= WRITTEN REQUEST =
Copy out, character for character, the part of the listing below that opens with the line containing "Given: Expand the A3-608" and continues through the end of the listing, both ends included.

******

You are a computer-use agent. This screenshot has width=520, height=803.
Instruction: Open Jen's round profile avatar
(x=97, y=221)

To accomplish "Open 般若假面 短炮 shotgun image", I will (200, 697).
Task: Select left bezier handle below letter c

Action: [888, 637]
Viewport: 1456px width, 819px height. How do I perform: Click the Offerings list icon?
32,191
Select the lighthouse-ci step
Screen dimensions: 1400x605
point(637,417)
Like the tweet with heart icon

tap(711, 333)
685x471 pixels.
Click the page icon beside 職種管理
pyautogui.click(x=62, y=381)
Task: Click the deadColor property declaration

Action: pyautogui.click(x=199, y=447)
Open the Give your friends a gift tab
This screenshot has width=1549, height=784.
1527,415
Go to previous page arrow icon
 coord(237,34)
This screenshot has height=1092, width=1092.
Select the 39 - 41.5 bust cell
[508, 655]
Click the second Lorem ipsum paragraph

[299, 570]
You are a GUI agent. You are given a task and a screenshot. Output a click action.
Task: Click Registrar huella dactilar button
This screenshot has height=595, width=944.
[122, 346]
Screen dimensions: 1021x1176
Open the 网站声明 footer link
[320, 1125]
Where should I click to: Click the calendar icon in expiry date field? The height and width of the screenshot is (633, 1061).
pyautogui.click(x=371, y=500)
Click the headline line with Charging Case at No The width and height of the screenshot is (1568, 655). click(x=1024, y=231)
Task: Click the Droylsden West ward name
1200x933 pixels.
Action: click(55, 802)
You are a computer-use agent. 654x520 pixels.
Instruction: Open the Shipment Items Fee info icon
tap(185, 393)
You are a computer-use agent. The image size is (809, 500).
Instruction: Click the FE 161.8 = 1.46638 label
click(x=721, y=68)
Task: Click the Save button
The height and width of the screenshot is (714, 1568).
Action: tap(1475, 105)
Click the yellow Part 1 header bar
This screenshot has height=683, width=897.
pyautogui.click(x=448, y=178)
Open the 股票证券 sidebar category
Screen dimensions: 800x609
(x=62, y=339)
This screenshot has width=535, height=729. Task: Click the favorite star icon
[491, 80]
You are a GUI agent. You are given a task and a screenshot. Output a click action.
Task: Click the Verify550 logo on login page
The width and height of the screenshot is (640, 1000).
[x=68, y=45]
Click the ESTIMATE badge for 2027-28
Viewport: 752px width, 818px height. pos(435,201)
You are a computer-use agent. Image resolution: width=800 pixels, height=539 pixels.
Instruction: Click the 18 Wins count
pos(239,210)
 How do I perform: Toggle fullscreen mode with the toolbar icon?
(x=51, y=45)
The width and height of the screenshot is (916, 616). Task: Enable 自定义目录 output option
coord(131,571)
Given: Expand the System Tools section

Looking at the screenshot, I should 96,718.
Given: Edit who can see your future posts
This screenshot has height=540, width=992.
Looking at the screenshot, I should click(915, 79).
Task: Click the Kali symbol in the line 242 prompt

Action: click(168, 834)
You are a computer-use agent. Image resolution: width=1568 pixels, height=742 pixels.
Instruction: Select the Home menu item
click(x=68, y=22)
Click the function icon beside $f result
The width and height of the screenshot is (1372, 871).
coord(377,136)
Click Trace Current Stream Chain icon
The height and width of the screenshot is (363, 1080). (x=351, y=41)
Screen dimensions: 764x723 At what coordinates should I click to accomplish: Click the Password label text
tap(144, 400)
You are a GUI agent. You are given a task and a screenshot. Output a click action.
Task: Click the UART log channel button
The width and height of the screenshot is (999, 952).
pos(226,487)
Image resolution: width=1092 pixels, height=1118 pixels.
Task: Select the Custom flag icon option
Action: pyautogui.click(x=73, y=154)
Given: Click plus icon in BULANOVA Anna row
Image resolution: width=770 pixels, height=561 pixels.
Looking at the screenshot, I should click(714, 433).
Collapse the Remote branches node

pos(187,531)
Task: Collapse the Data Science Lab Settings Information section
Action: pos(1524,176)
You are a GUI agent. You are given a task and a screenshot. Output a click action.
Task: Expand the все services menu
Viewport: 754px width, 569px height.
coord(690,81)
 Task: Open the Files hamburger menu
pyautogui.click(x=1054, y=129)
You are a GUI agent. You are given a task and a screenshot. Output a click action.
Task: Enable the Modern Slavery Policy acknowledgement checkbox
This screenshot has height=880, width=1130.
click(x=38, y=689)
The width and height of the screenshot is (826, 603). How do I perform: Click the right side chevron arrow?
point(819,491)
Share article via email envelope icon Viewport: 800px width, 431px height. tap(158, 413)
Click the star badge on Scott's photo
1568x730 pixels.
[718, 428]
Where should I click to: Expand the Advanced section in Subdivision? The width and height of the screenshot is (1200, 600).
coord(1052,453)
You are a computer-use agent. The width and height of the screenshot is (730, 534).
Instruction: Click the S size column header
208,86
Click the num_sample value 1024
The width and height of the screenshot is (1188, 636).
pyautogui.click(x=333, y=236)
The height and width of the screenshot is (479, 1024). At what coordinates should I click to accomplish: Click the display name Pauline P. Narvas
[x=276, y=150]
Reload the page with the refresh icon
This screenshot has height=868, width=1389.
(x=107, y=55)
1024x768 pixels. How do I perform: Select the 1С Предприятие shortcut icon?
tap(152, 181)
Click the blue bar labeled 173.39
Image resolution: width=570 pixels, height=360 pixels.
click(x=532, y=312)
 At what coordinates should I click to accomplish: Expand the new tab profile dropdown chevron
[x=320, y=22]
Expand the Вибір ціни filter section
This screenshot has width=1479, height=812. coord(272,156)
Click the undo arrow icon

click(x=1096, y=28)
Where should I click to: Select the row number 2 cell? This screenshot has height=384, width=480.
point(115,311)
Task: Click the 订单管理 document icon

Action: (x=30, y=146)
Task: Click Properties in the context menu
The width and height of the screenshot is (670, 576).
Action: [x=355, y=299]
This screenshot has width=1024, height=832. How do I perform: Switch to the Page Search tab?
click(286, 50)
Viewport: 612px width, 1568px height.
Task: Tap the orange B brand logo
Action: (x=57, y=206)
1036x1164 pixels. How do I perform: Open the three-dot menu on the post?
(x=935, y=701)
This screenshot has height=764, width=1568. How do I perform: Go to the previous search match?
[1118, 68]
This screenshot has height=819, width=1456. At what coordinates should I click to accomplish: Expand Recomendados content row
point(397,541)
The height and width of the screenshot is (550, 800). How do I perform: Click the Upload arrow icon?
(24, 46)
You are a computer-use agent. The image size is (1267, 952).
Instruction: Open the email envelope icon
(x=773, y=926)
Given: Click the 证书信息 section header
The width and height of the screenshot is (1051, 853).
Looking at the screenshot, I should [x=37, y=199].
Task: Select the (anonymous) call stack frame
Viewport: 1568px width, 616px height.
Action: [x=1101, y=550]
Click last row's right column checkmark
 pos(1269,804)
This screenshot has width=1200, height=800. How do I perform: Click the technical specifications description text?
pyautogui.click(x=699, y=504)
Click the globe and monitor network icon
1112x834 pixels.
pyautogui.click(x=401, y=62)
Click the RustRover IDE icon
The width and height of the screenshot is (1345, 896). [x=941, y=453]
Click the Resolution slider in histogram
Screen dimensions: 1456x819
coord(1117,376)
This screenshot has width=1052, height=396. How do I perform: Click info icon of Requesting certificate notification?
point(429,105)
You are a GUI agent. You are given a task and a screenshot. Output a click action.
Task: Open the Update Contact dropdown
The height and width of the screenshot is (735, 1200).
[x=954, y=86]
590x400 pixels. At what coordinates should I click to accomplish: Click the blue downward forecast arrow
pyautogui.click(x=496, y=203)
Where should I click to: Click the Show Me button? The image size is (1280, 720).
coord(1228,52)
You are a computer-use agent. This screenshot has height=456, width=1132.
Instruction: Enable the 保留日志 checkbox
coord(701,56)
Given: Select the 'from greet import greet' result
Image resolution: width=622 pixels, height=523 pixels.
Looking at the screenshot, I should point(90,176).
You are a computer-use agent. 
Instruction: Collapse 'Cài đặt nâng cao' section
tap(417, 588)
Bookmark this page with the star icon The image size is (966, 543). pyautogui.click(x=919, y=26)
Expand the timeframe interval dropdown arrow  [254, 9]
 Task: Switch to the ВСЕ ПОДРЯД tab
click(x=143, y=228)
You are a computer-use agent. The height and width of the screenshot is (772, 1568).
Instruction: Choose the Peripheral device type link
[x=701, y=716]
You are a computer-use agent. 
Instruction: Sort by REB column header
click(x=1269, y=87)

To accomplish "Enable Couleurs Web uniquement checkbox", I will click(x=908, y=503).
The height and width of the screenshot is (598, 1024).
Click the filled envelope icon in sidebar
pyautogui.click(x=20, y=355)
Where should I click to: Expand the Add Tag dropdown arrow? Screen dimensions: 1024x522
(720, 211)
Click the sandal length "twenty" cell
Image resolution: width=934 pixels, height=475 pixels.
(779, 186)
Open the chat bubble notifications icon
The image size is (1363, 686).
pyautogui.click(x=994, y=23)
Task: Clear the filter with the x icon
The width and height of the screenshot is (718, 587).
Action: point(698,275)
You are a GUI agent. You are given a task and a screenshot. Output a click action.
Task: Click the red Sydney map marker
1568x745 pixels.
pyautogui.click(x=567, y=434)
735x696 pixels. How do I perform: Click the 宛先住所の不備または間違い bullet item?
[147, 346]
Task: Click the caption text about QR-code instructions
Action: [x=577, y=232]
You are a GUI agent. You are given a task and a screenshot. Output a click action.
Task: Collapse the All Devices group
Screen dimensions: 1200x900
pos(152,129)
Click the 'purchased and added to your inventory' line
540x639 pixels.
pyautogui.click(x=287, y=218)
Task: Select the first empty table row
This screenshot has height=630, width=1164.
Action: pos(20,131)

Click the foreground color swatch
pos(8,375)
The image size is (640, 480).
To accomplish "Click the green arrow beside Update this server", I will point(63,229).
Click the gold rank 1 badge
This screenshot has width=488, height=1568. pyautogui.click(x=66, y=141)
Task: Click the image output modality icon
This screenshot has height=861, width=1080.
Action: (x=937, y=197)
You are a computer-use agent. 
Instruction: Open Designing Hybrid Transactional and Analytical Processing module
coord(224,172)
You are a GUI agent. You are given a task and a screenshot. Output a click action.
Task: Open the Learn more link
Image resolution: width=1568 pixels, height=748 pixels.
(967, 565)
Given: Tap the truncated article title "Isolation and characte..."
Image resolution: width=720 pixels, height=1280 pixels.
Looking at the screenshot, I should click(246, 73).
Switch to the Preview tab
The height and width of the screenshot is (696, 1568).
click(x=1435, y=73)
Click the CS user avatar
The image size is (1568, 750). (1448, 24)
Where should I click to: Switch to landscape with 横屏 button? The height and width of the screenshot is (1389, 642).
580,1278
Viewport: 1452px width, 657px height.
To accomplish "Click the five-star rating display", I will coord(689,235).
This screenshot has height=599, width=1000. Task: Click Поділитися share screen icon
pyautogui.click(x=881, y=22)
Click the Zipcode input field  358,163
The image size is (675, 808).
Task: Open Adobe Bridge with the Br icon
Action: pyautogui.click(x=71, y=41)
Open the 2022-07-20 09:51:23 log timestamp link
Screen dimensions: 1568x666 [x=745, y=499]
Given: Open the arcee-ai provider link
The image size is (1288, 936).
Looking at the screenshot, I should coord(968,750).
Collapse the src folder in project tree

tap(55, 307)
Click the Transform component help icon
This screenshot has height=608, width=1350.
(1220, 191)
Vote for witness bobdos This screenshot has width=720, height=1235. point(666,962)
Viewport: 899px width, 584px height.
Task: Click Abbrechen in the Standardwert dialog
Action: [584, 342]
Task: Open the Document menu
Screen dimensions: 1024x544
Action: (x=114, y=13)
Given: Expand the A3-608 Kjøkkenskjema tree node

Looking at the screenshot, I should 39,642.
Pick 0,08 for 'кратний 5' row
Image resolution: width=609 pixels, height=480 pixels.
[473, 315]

******

= EXERCISE RESULT =
Given: Expand the A3-608 Kjøkkenskjema tree node

Looking at the screenshot, I should 39,642.
Pick 0,08 for 'кратний 5' row
Image resolution: width=609 pixels, height=480 pixels.
[473, 315]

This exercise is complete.